Problem description: Exactly as given, reproduce the records in full.

The data:
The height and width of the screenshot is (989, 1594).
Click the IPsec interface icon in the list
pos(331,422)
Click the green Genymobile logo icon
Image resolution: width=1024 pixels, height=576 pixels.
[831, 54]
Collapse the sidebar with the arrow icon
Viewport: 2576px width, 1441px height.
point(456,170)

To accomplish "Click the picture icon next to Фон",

Completed task:
The height and width of the screenshot is (989, 1594).
Click the IPsec interface icon in the list
pos(331,422)
Click the green Genymobile logo icon
Image resolution: width=1024 pixels, height=576 pixels.
[831, 54]
Collapse the sidebar with the arrow icon
Viewport: 2576px width, 1441px height.
point(456,170)

To accomplish "Click the picture icon next to Фон",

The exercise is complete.